O 68000 foi, na verdade, uma mudança radical em relação ao passado. Embora busque dados da memória, 16 bits de cada vez, (em outras palavras, o barramento de dados possui 16 bits de largura), todos os registradores que o programador vê são de 32 bits de largura, e a maquina pode somar e subtrair (mas não multiplicar ou dividir) números de 32 bits em apenas uma instrução. Assim, o 68000 entre arquiteturas de 16 e 32 bits.

Como tal, constitui um bom teste de tornassol. Se você quer descobrir se alguém é uma pessoa de hardwere ou de softwere, pergunte-lhe se o 68000 é uma máquina de 16 ou 32 bits. Um engenheiro de hardwere dirá 16, devido ao barramento de dados de 16 bits. Um programador dirá 32 bits, pois os registradores possuem todos 32 bits de largura. Tudo depende da perspectiva da pessoa.

O 68000 foi escolhido pelos projetistas do Macintosh, Atari, Amiga e outros computadores.

Breve história das interfaces com o usuário

 Nos primórdios da informática (nos idos dos  anos 50), usar um computador significava abrir o computador a reorganizar alguns fios. Para usar um computador, você precisava não apenas saber como programá-lo, como também conectar sua fiação sem morrer  eletrocutado durante o processo.
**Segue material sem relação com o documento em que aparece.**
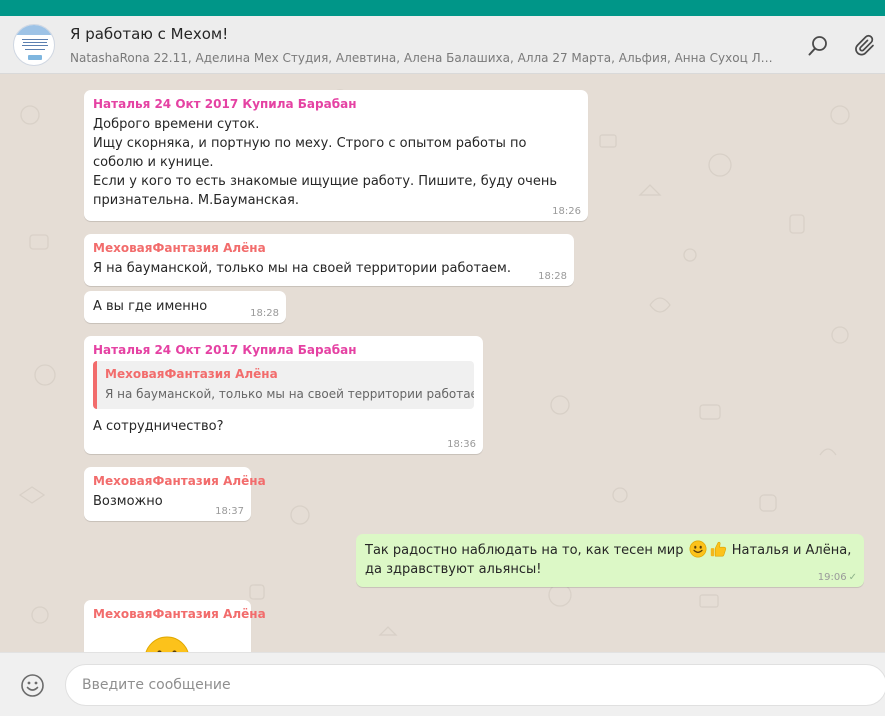  I want to click on chat-title: Я работаю с Мехом!, so click(149, 34).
Para usar um computador nos anos 60, era necessário digitar comandos para perfurar cartões e depois alimentar o computador  com a pilha de cartões perfurados. Como digitar comandos com perfeição nos cartões não era uma tarefa das mais empolgantes para a maioria das pessoas, o uso do computador era lento, chato e cansativo.

Nos anos 70, os cientistas conectaram um  aparelho de TV ao computador e deram ao conjunto o nome de terminal de computador. Pela primeira vez, era possível digitar um comando diretamente no computador e  receber uma resposta imediata. Essa foi a  primeira tentativa no sentido de criar uma interface com o usuário que as pessoas pudessem realmente usar e entender.
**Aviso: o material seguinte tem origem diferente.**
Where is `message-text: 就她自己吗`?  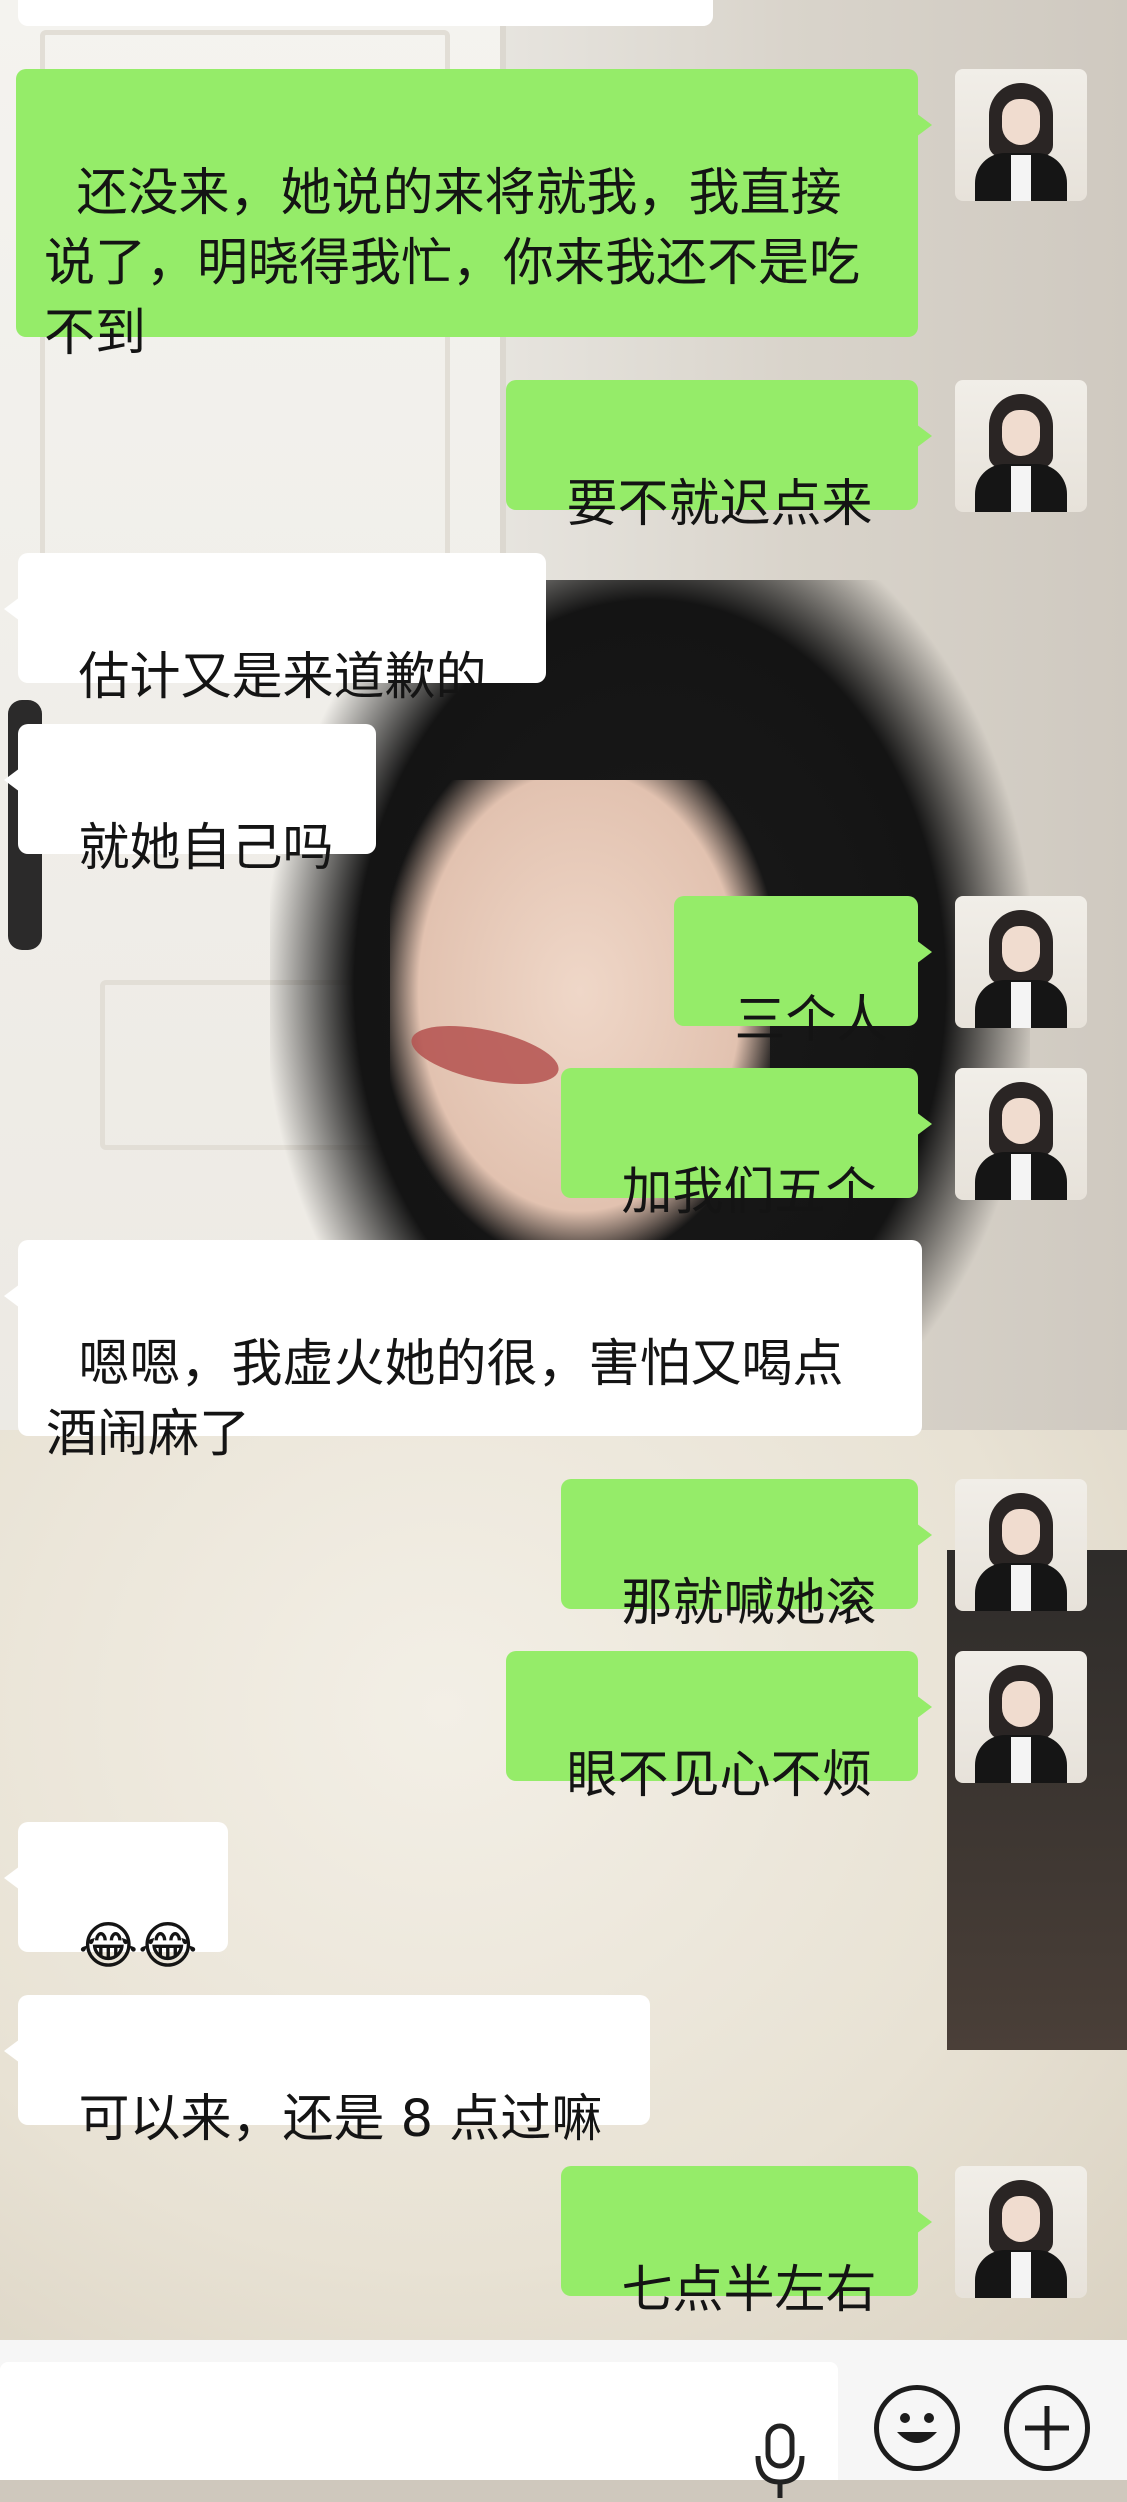
message-text: 就她自己吗 is located at coordinates (206, 848).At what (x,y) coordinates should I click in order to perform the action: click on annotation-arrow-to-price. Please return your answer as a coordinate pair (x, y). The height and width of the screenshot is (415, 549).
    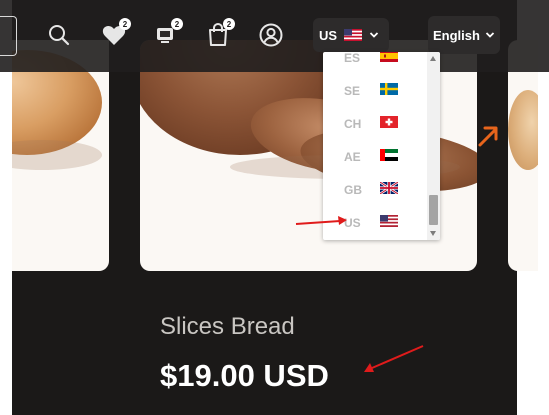
    Looking at the image, I should click on (394, 358).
É claro que as primeiras  interfaces rudimentares com o usuário não consistiam em nada  além de uma tela em branco como um ponto luminoso piscante, denominado cursor. Para  instruir o computador a fazer qualquer coisa que fosse, era preciso digitar os comandos  apropriados. Infelizmente, se você não soubesse quais comandos digitar, o computador se recusava a trabalhar e você ficava se  sentindo um burro. Mais uma vez, o uso do computador tornou-se lento, chato e cansativo.

Numa tentativa desesperada de simplificar o uso dos computadores, os programadores logo inventaram uma coisa chamada interface gráfica com o usuário ou GUI (acrônimo de  graphical user interface). Basicamente, uma interface gráfica com o usuário exibe menus e ícones que o usuário pode escolher clicando nos comandos com o mouse.
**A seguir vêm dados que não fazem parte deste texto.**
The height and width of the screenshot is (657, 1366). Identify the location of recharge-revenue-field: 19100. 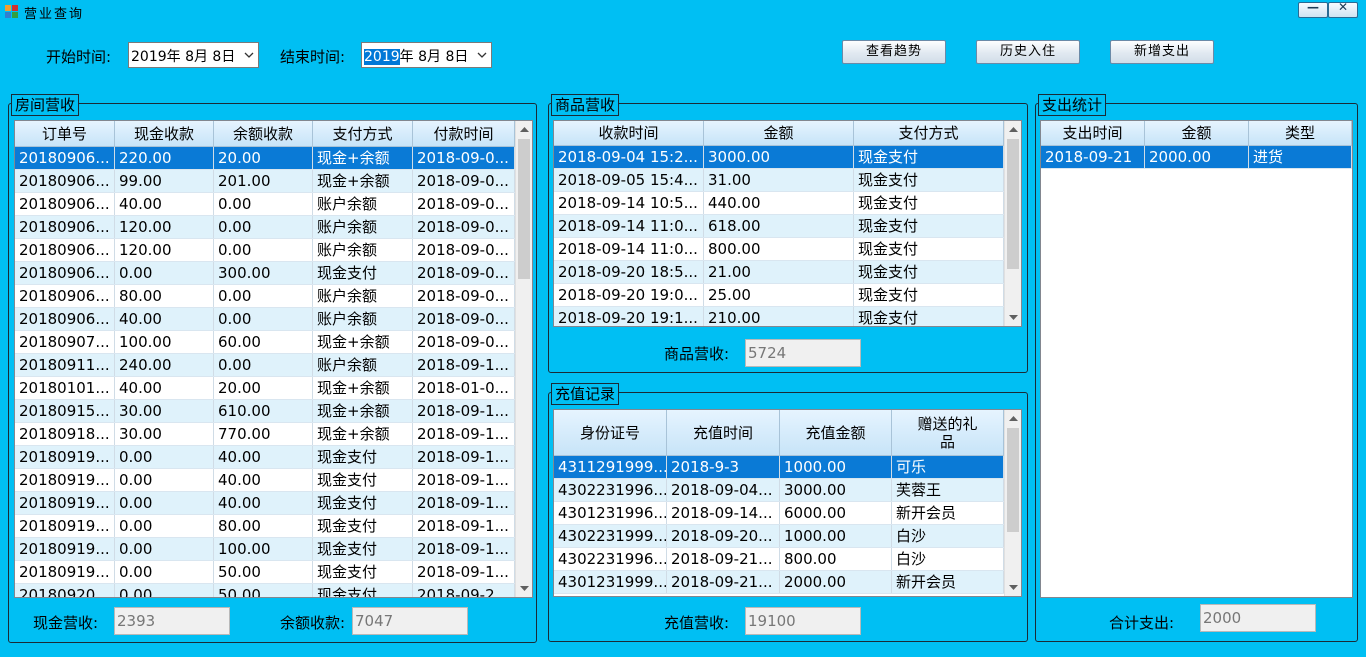
(803, 621).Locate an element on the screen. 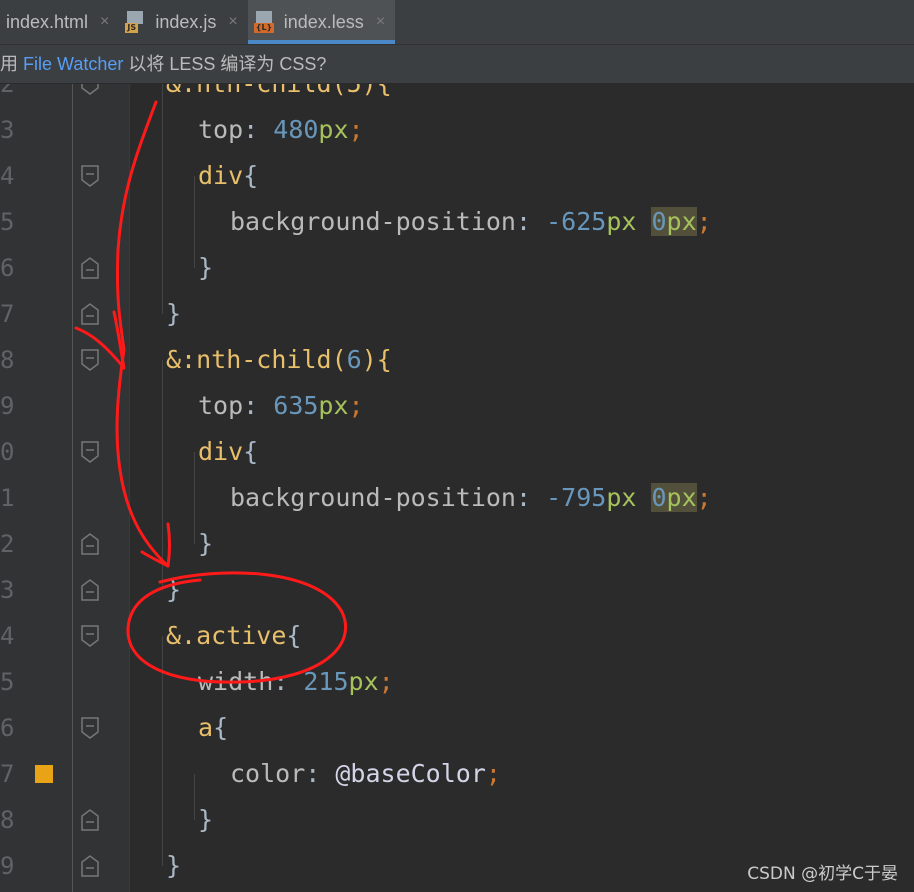  code-line: 1 background-position: -795px 0px; is located at coordinates (457, 498).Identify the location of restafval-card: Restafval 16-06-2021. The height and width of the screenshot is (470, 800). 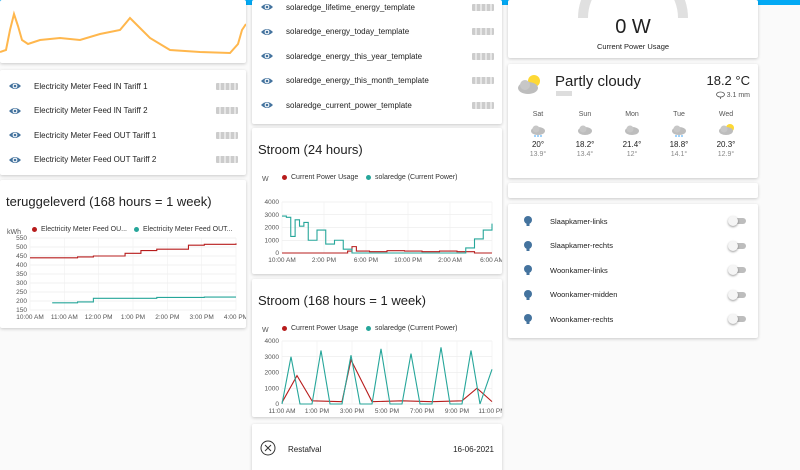
(377, 447).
A Apple Computer criou a primeira GUI comercial quando lançou no mercado o Macintosh, mas a Microsoft rapidamente criou sua própria GUI (apelidada de Microsoft Windows). Infelizmente, as GUIs ainda são capazes de tomar o computador lento, chato e cansativo de usar, portanto, quando isso acontecer, a culpa é da indústria da informática. Isso não resolve nenhum dos problemas  mas, pelo menos pode fazer você se sentir melhor emocionalmente por um ou  dois minutos.